Masolino D’Amico: “Tutto cambia ma il teatro resiste”. Videointervista

Masolino D'Amico
Masolino D'Amico

Ospite della rassegna Passepartout per parlare di James Joyce in occasione del centenario dell'”Ulisse”, incontriamo il critico e studioso teatrale

Approfittiamo della presenza di Masolino D’Amico ad Asti, nell’ambito della rassegna Passepartout, per una breve chiacchierata che ci accorda con piacere.
In realtà il suo intervento non riguarda il teatro, è qui per parlare dell’Ulisse di Joyce in una conferenza dal titolo “Scandaloso Ulysses”, in occasione dei cent’anni dalla scrittura dell’opera.
Oltre ad essere un noto critico, infatti, il professore è anche anglista, con diverse traduzioni all’attivo di Wilde, Shakespeare, Baum, Williams, Miller… solo per citarne alcuni.

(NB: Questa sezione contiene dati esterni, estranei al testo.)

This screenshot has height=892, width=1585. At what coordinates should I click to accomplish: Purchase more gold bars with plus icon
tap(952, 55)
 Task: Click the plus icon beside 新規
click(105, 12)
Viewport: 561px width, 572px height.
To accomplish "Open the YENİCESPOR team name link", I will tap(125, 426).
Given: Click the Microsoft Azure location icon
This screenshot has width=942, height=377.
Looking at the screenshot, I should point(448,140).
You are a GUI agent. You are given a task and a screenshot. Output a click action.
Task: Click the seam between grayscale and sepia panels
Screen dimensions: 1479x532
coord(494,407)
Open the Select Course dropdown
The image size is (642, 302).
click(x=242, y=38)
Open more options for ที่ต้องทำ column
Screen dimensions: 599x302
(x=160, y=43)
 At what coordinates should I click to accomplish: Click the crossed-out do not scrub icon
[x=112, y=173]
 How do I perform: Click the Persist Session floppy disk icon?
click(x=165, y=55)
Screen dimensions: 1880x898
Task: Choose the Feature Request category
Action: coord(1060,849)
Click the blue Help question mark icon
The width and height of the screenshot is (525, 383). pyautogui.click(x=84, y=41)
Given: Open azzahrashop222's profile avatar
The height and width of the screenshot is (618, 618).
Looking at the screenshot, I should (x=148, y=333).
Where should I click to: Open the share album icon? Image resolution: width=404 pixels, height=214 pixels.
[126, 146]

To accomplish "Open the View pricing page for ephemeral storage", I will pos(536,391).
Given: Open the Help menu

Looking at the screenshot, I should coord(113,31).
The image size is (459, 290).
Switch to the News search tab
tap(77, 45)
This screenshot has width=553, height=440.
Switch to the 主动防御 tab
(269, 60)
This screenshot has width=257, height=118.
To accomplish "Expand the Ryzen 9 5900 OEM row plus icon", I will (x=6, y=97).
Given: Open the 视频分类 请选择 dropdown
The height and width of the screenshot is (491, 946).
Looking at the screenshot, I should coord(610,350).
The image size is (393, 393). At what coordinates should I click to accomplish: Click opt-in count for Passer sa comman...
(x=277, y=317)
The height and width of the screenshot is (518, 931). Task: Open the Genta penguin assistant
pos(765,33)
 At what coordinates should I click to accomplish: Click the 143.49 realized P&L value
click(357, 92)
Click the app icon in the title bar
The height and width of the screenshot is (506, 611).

Ma noi vogliamo chiedergli del teatro, della sua infanzia casualmente straordinaria, a stretto contatto con quelli che saranno i più grandi registi, attori, sceneggiatori del secondo Novecento. Merito, se così si può dire, della madre, Suso Cecchi D’Amico, immensa sceneggiatrice di Visconti, Antonioni, Rosi, Comencini, Fellini, Zavattini… che, lavorando principalmente a casa, era quotidianamente attorniata da artisti, ma senza dimenticare anche il padre, musicologo, figlio del fondatore dell’Accademia d’Arte Drammatica di Roma Silvio D’Amico.
Così ci troviamo a parlare delle origini, del fascino di quei tempi in relazione ad un oggi incerto.